Exercise objective ▸
Please copy the following records line for line, changing nothing.

Data for locating words and elements:
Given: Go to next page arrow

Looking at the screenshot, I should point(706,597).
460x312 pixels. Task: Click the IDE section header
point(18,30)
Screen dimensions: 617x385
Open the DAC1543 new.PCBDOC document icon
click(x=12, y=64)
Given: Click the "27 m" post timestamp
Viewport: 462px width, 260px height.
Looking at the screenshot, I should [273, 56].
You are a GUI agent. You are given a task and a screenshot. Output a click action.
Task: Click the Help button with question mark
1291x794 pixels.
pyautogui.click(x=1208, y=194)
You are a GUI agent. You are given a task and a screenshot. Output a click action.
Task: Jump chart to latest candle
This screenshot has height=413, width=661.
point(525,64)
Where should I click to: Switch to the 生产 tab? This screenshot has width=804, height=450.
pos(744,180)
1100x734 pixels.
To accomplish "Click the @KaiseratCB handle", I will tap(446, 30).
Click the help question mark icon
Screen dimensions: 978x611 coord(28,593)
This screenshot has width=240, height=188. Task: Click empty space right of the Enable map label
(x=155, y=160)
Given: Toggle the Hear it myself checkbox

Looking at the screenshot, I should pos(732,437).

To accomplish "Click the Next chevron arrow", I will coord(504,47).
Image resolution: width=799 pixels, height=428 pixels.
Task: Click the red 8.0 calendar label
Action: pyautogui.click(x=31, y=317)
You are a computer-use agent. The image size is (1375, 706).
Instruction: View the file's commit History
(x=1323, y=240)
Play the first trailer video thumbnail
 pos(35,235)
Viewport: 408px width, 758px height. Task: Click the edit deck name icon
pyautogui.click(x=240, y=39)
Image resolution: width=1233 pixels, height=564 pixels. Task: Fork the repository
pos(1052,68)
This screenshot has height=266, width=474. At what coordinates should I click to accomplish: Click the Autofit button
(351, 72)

Full response ▸
Given: Go to next page arrow

Looking at the screenshot, I should point(706,597).
460x312 pixels. Task: Click the IDE section header
point(18,30)
Screen dimensions: 617x385
Open the DAC1543 new.PCBDOC document icon
click(x=12, y=64)
Given: Click the "27 m" post timestamp
Viewport: 462px width, 260px height.
Looking at the screenshot, I should [273, 56].
You are a GUI agent. You are given a task and a screenshot. Output a click action.
Task: Click the Help button with question mark
1291x794 pixels.
pyautogui.click(x=1208, y=194)
You are a GUI agent. You are given a task and a screenshot. Output a click action.
Task: Jump chart to latest candle
This screenshot has height=413, width=661.
point(525,64)
Where should I click to: Switch to the 生产 tab? This screenshot has width=804, height=450.
pos(744,180)
1100x734 pixels.
To accomplish "Click the @KaiseratCB handle", I will tap(446, 30).
Click the help question mark icon
Screen dimensions: 978x611 coord(28,593)
This screenshot has width=240, height=188. Task: Click empty space right of the Enable map label
(x=155, y=160)
Given: Toggle the Hear it myself checkbox

Looking at the screenshot, I should pos(732,437).

To accomplish "Click the Next chevron arrow", I will coord(504,47).
Image resolution: width=799 pixels, height=428 pixels.
Task: Click the red 8.0 calendar label
Action: pyautogui.click(x=31, y=317)
You are a computer-use agent. The image size is (1375, 706).
Instruction: View the file's commit History
(x=1323, y=240)
Play the first trailer video thumbnail
 pos(35,235)
Viewport: 408px width, 758px height. Task: Click the edit deck name icon
pyautogui.click(x=240, y=39)
Image resolution: width=1233 pixels, height=564 pixels. Task: Fork the repository
pos(1052,68)
This screenshot has height=266, width=474. At what coordinates should I click to accomplish: Click the Autofit button
(351, 72)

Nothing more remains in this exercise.